July 2011
By: Oscar Wei, Senior Research Analyst and Robert Kleinhenz, Deputy Chief Economist
California sales of existing detached homes increased 1.2 percent on a month-to-month basis from 471,840 homes in May 2011 to 477,710 in June, but dropped by 3.6 percent on a year-to-year basis from 495,780 homes in June 2010. The statewide median home price was $295,300 in June, an increase of 1 percent from the previous month, but a decrease of 5.9 percent from June 2010. Despite a weaker performance in terms of closed sales compared to last June, pending home sales rose for the second consecutive month in June, suggesting an improvement in sales activity in the next couple months. In fact, sales during the second half of the year should match or exceed last year’s sales on a year-to-year basis.
Indicators such as the unsold inventory index and pending home sales offer a preview of future market conditions based on the actual number of homes for sale or having sold. As for the direction of future home prices, one indicator to consider is the sales-to-list price ratio (SL ratio), measured as the ratio between the final sale price of a property relative to its original list or asking price. It is also an indicator of how much negotiation power buyers and sellers have in the home buying process.
In the mid-2000, when inventories were lean, multiple offers were common, and properties were flying off the shelf in a matter of days, buyers and sellers alike knew they needed to move quickly to consummate a transaction. Buyers had zero negotiation power, and the average statewide SL ratios in 2004 and 2005 were near 100 percent, an implication that many properties were purchased at or above sellers’ asking price.
As the market shifted to a lower gear in late 2005, sellers were still hoping to sell their home at a premium while buyers realized they had more bargaining power to ask for better deals. Throughout 2006 and 2007 the SL ratio declined as the psychologies of buyers and sellers drifted apart. The ratio continued its free fall in 2008 - dropping below 90 percent at one point, when the statewide median price declined
more than a third from the previous year. The median price finally hit bottom in early 2009, at which point home sellers became more realistic about market conditions and set their list price closer to the prevailing market value. The SL ratio started climbing back up in 2009 and edged up again in 2010 as home buyers took advantage of the tax incentives.

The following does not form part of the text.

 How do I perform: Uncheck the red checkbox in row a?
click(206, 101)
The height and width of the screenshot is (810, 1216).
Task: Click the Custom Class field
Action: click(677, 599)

The SL ratio was relatively weak in the first half of 2011 when compared to that of the same time of 2010. It started declining since the beginning of 2010 and had continued its downward trend through Feb 2011 when it bottomed out at 93.5 percent. The ratio has bounced back since then, hitting at 94.6% in June, an increase from 94.3% in May, but a decline from 97.4% in June a year ago.
SL ratios vary between price ranges. Among the different price segments, high-end homes (homes priced at $1 million or more) had the lowest ratio in June, while sales in the middle tier ($500k to $999k) had the highest. This implies that the sellers at the high end were more flexible with their asking prices, and were more willing to concede in order to complete the sale transaction. The high proportion of distressed sales with prices already set below market value in the lower price segments could also explain why sellers in these price segments were less willing to lower their asking price.